>> START
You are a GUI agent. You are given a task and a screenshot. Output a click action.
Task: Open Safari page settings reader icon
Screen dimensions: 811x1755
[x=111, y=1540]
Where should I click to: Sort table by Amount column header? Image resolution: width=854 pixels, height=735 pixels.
>> END
>> START
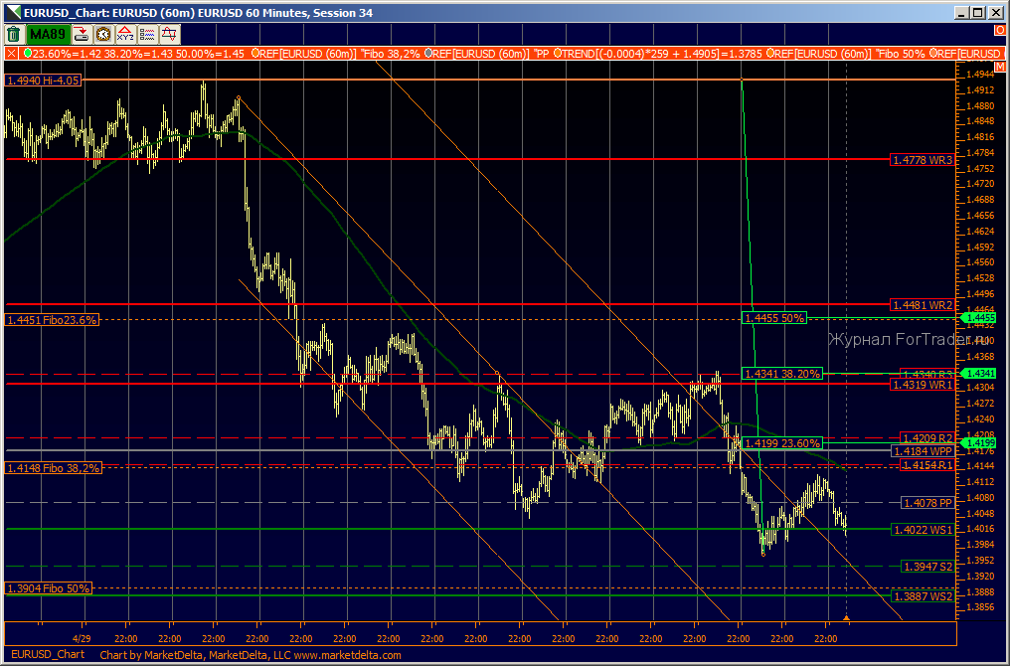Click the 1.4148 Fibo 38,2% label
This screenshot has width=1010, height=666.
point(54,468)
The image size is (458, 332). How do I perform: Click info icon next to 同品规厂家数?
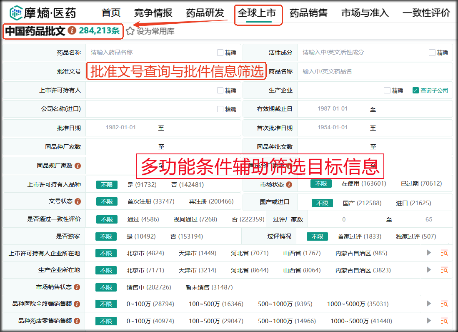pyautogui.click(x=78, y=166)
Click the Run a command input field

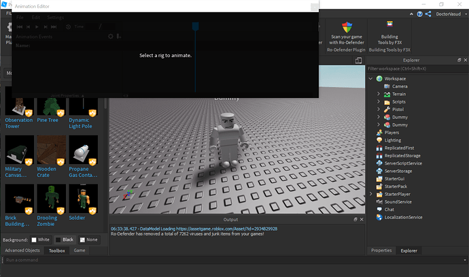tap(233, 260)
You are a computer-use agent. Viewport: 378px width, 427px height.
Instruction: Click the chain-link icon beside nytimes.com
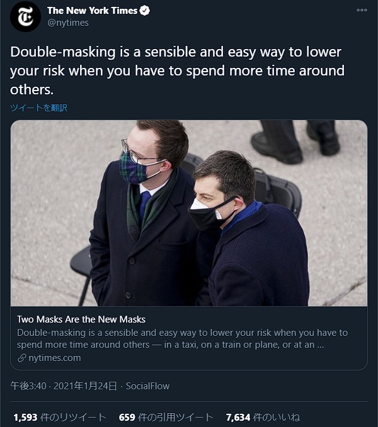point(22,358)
>> END
>> START
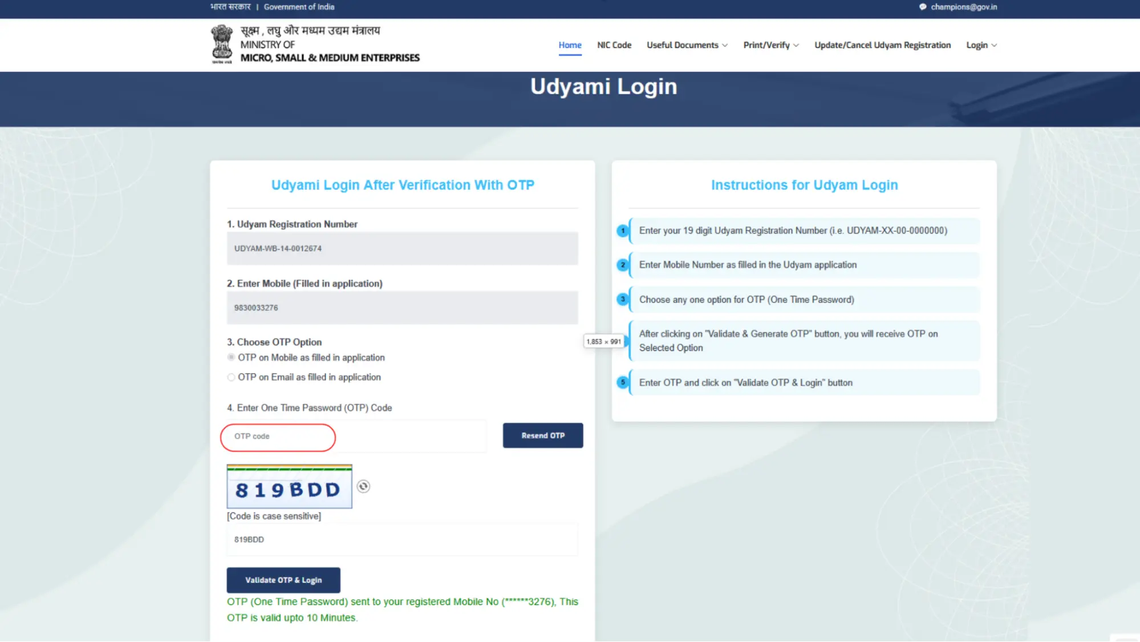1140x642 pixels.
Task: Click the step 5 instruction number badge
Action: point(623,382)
>> END
Given request: Please rewrite the records starting at the line that contains "You are a GUI" and ending at the line that contains "Where should I", with "click action" changed to "tap action" and nothing else altered.

Answer below:
You are a GUI agent. You are given a task and a screenshot. Output a tap action.
Task: Open Safari page settings reader icon
Screen dimensions: 811x1755
[x=111, y=1540]
Where should I click to: Sort table by Amount column header? Image resolution: width=854 pixels, height=735 pixels.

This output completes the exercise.